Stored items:
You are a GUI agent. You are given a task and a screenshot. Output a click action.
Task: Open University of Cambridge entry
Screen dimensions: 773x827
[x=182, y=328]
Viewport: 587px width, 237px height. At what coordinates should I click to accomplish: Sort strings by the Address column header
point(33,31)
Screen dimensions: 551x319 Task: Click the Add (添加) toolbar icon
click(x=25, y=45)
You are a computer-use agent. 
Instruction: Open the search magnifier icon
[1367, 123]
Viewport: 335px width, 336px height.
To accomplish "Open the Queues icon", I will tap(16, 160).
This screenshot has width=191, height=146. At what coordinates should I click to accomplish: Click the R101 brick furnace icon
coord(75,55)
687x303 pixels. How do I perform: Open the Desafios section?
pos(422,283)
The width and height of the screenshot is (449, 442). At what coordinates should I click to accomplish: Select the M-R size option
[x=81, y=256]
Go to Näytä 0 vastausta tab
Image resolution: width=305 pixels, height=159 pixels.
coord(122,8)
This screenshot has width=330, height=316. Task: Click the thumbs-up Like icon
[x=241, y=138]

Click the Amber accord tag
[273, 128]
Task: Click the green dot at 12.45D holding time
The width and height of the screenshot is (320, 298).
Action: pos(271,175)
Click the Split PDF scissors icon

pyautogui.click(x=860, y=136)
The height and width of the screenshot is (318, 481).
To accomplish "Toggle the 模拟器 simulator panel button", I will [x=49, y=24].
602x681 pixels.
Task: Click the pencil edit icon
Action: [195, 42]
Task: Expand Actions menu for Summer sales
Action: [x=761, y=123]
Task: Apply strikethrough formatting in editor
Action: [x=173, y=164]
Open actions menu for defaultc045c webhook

● **Required action**
Check the records above and copy each line that has the string "agent".

● **Your response**
You are a GUI agent. You are given a task and a screenshot. Output a click action.
You are a computer-use agent. 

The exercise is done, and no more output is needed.